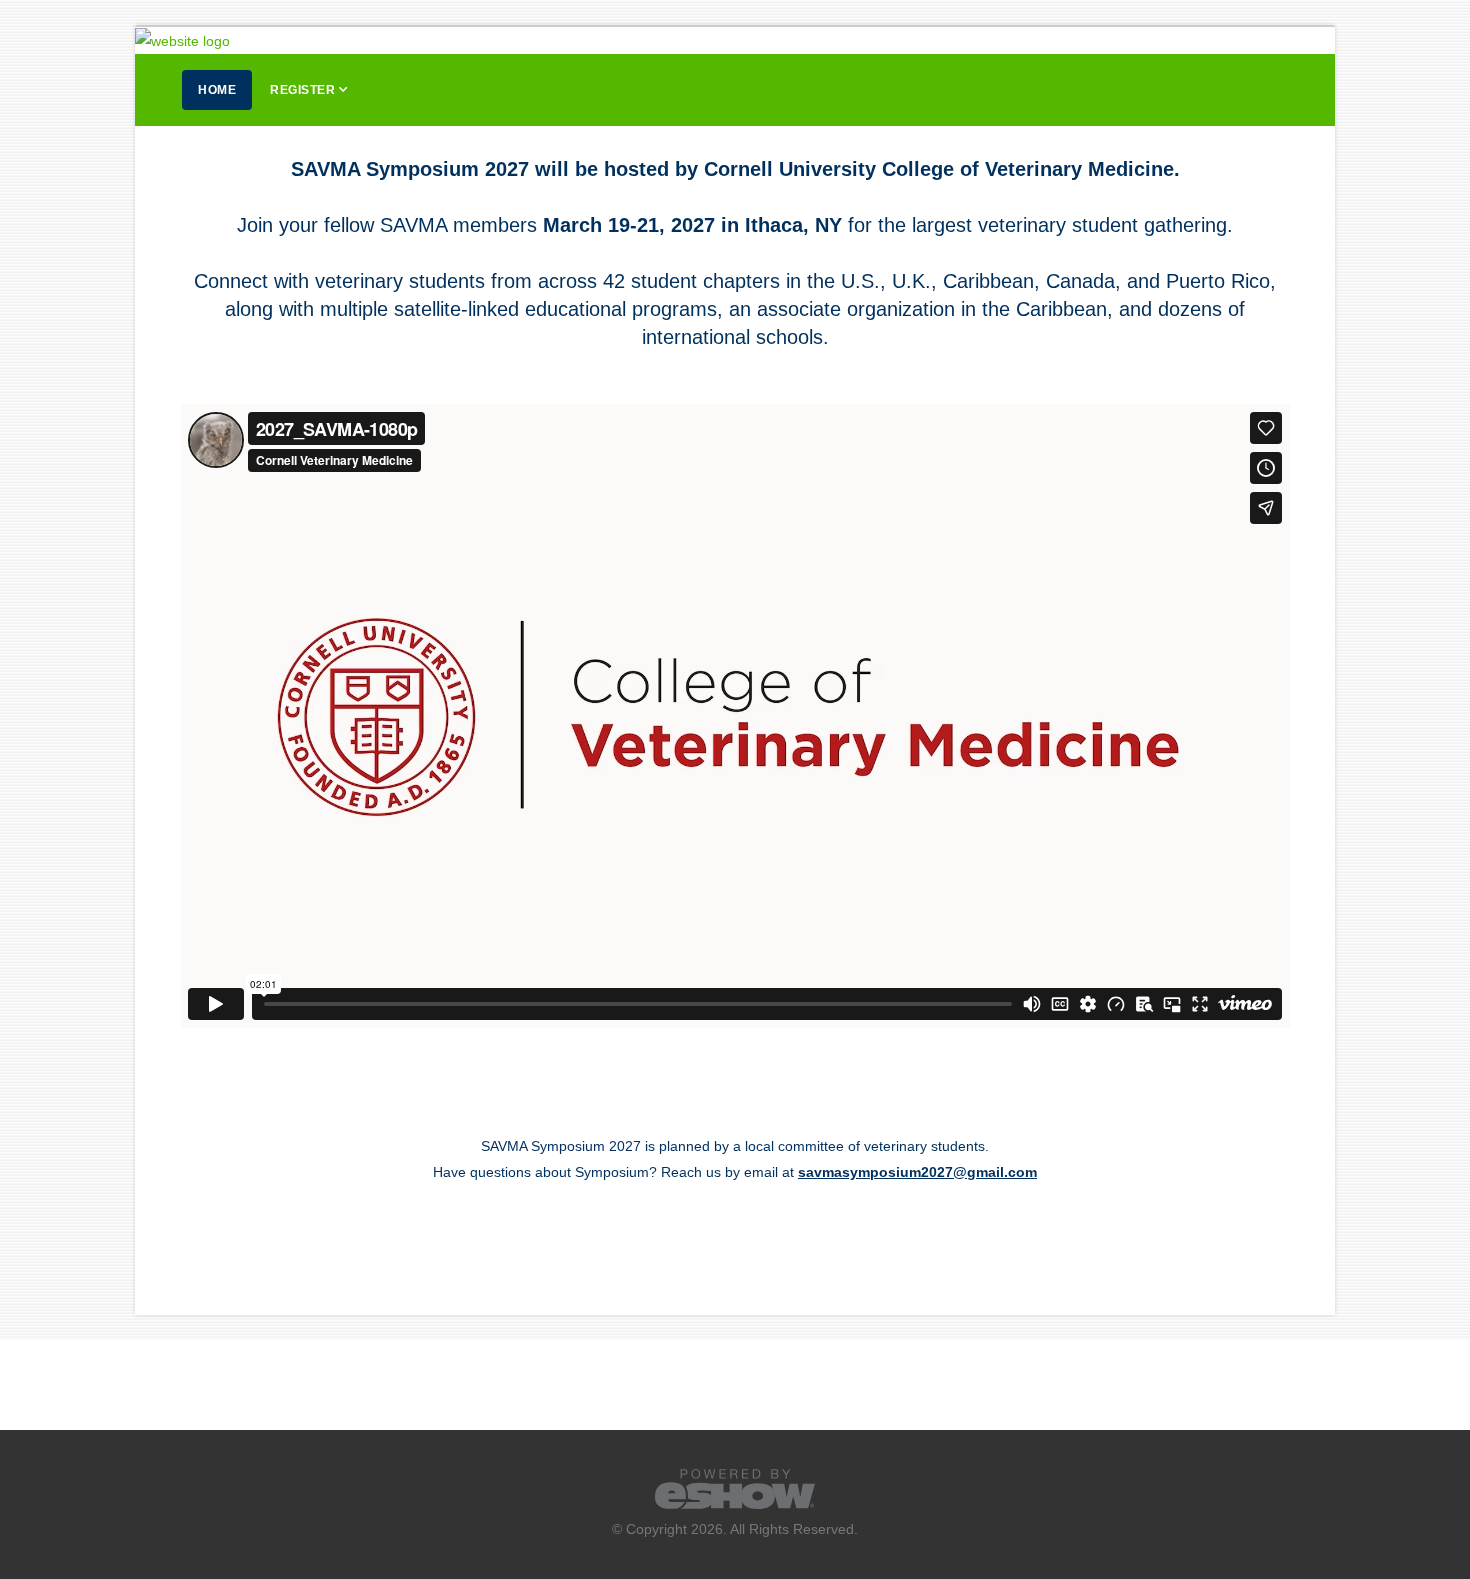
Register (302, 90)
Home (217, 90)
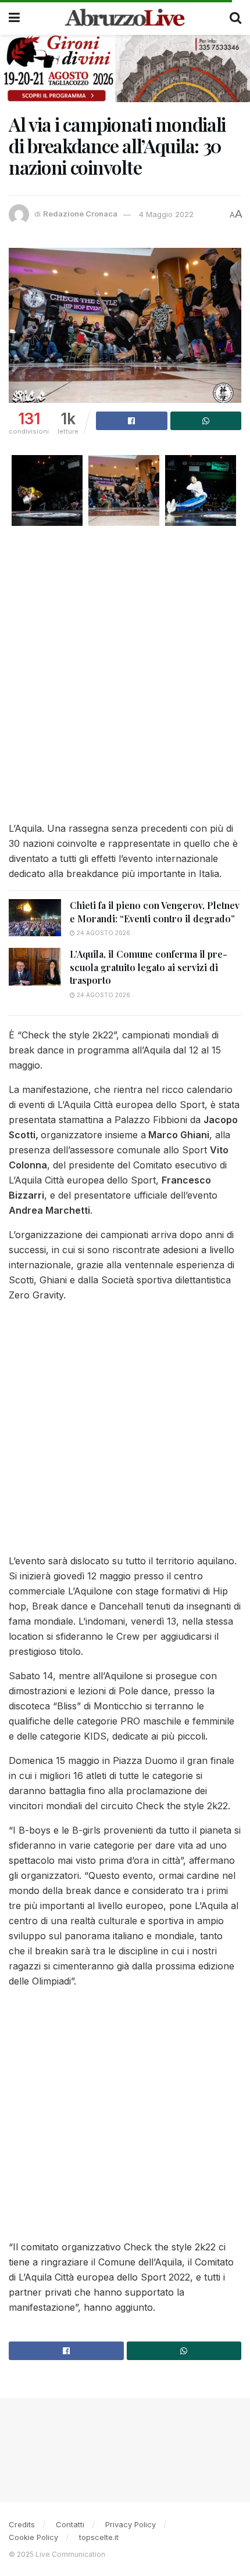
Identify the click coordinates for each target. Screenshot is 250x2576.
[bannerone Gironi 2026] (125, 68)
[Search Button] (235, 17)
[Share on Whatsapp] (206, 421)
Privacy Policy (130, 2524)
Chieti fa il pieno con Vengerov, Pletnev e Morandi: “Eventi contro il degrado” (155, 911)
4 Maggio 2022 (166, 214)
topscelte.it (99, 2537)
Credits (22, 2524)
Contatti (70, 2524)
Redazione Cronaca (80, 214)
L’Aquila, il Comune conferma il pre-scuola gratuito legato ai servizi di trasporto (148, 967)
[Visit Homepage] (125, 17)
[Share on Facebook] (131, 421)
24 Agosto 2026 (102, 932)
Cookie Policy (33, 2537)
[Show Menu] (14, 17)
==
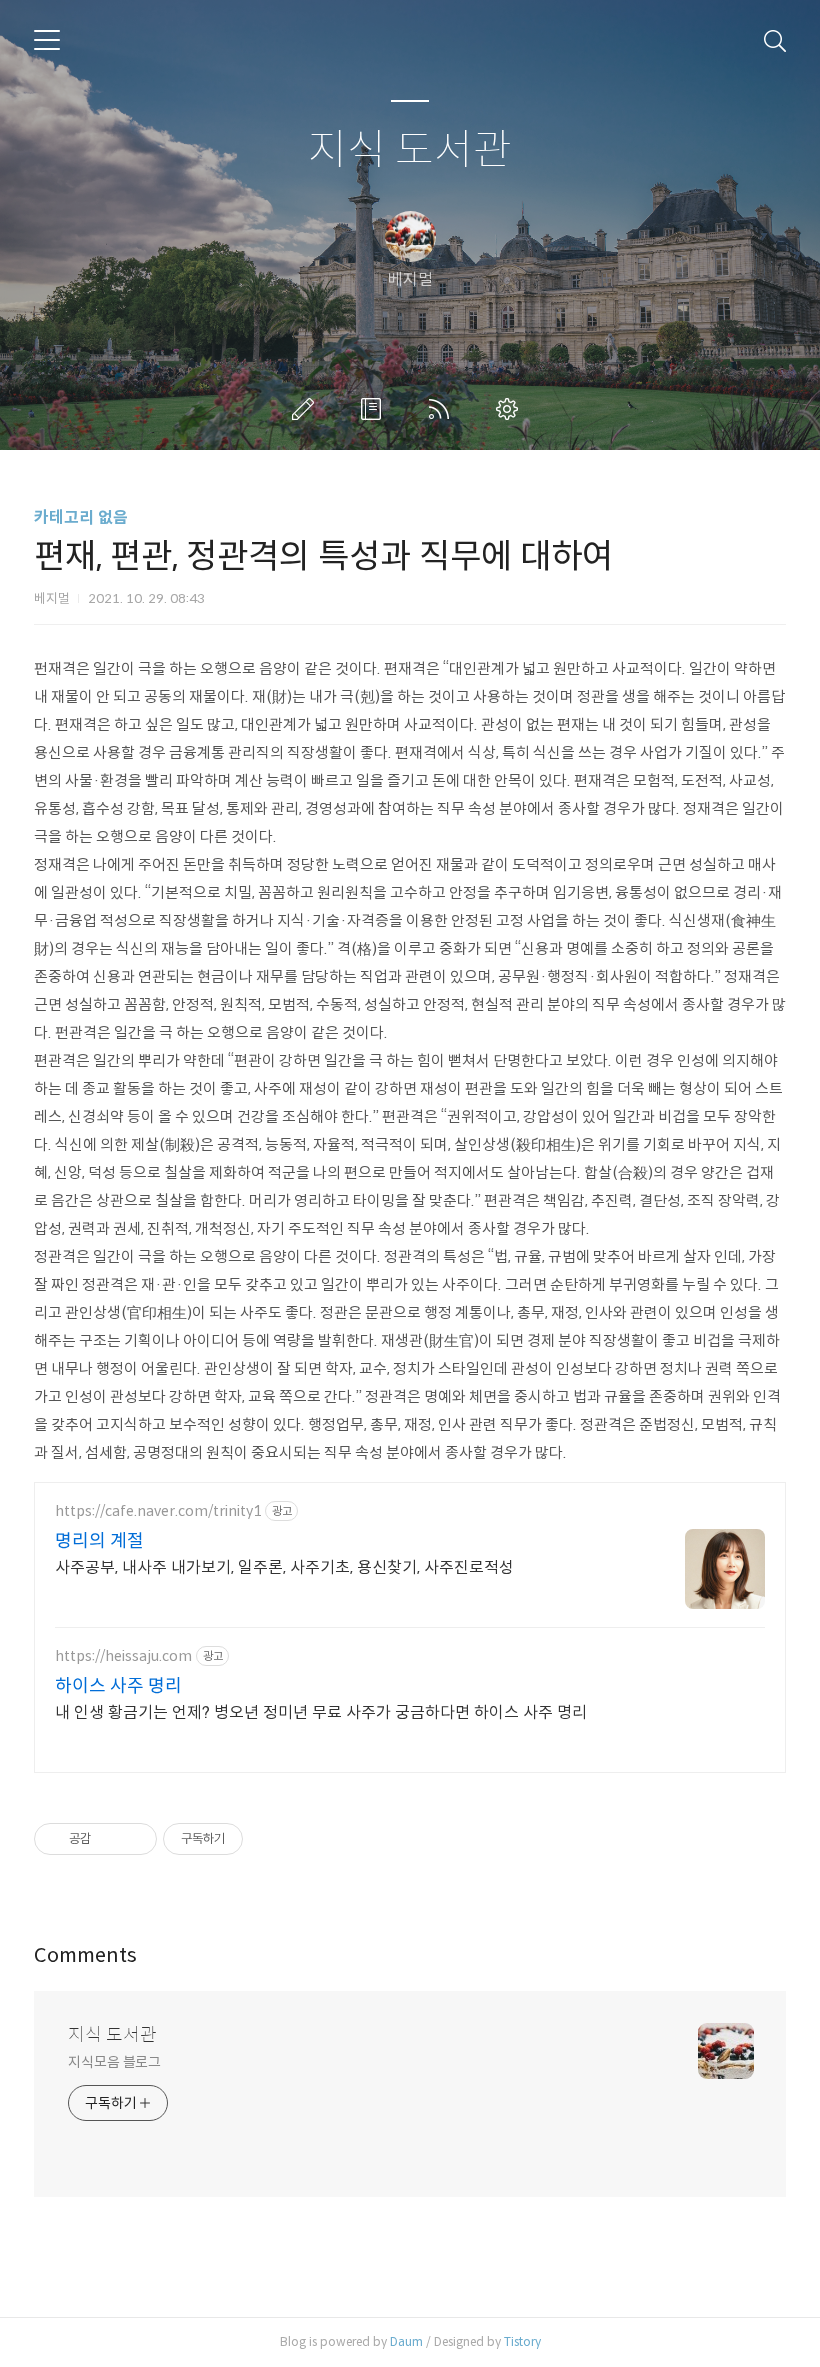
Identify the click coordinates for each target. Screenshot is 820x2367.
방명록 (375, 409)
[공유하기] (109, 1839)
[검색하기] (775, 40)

- DESCRIPTION OF THE TASK -
All that is wanted is a faithful reproduction of the line above with "Redazione Cronaca (80, 214)", the line with "[Show Menu] (14, 17)", and every line in between.

- ANSWER BOX -
Redazione Cronaca (80, 214)
L’Aquila, il Comune conferma il pre-scuola gratuito legato ai servizi di trasporto (148, 967)
[Visit Homepage] (125, 17)
[Share on Facebook] (131, 421)
24 Agosto 2026 (102, 932)
Cookie Policy (33, 2537)
[Show Menu] (14, 17)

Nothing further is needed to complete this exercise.